In reality, the right starting point is not "which management company?", but "what level of control am I prepared to delegate?".
Fees, readability and performance
On a small or medium portfolio, the subject of fees is often more important than the promise of returns. Money order fees, media fees, envelope fees, arbitration fees: everything must be looked at together. A properly sold service also explains the exit scenario, because a mandate that is not easily terminated is not very reassuring.
The right professional doesn't just talk to you about past performance. He also explains to you what he will do if the markets fall, what part of the portfolio remains liquid and how he adapts management to your horizon. It is this level of transparency that makes it possible to distinguish useful support from simple commercial dressing.
Three profiles seen in practice
Profile 1: the young worker who starts with 15,000 euros
In this case, a management mandate is often too expensive for what it provides. A simple, diversified and clearly explained approach is often healthier.
Profile 2: the manager coming out of a sale
When a entrepreneur sells his company, the subject changes scale. The amounts, taxation and family objectives more easily justify structured wealth support, with or without delegation.
Profile 3: the couple who wants to prepare for retirement
Here, the management company can be useful if the objective is clear, the assets already built and the daily management too cumbersome. But we must keep an overall reading: liquidity, taxation, transfer and protection of the home.
How to choose a good interlocutor?
Before signing, ask simple but very concrete questions:
1. What is your allocation logic? 2. What are all costs, including indirect costs? **3. How much risk are you really taking? 4. How can I follow the arbitrations? 5. Can I easily get out of the mandate?
The AMF reminds that in the event of canvassing, a withdrawal period of 14 days may exist.
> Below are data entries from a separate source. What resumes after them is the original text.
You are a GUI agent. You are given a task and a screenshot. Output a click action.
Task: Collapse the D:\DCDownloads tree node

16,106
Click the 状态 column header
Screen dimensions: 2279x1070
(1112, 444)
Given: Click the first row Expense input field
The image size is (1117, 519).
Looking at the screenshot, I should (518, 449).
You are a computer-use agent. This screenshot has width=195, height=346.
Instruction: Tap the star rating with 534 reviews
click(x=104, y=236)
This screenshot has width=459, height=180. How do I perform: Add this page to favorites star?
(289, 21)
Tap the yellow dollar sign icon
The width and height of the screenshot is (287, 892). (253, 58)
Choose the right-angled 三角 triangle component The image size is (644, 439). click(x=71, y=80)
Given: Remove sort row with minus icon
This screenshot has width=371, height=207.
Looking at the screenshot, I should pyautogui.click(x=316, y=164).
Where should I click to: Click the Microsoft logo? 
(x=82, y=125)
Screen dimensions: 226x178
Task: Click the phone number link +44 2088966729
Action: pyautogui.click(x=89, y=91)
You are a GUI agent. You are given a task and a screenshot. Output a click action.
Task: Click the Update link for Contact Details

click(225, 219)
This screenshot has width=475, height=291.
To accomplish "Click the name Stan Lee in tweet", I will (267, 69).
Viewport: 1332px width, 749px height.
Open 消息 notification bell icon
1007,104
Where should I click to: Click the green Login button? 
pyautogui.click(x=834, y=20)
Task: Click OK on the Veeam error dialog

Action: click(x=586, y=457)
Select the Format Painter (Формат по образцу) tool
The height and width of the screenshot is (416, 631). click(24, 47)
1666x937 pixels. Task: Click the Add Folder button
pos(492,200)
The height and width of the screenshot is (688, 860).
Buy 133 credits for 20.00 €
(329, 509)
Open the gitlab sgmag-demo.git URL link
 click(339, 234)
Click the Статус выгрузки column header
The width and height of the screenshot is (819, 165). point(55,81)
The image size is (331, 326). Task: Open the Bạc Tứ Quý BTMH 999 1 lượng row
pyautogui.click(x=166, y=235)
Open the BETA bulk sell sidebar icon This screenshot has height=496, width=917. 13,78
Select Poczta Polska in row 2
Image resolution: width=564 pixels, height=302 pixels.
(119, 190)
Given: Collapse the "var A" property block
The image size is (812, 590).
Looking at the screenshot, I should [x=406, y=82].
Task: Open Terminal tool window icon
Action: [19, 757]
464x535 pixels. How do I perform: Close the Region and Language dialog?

This is a useful guarantee, but it is better to use it to reread the mandate than to correct a bad choice after the fact.
The errors we see most often
- choose a mandate because the name is reassuring;
- underestimate the impact of fees on a small portfolio;
- confuse delegation and security;
- do not compare the service offered with simpler wealth advice;
- forget to link the investment to household taxation.
Hayot Expertise Advice: starting out in investing is not buying a product. It's choosing a level of riding that you can understand, tolerate and follow without unnecessary stress.
Frequently asked questions
Is a management company useful for a small estate?+
Not always. On a small amount, the fees can be too heavy compared to the service provided. Simpler or more educational support is often more relevant.
Is the management mandate suitable for all profiles?+
No. It supposes accepting a real delegation and supporting the variation in value of the portfolio. For a beginner or very cautious profile, you often need to start more simply.
How do I know if the fees are acceptable?+
You have to look at the total cost, not just the percentage of a single support. Money order fees, fund fees, and envelope fees must be placed end to end.
Can a management mandate be terminated?+
Yes. The management mandate may be terminated at any time by the client or the manager, according to the terms provided for in the contract. You must check the exit procedure before signing.
Article written by Samuel HAYOT
Chartered Accountant, registered with the Institute of Chartered Accountants.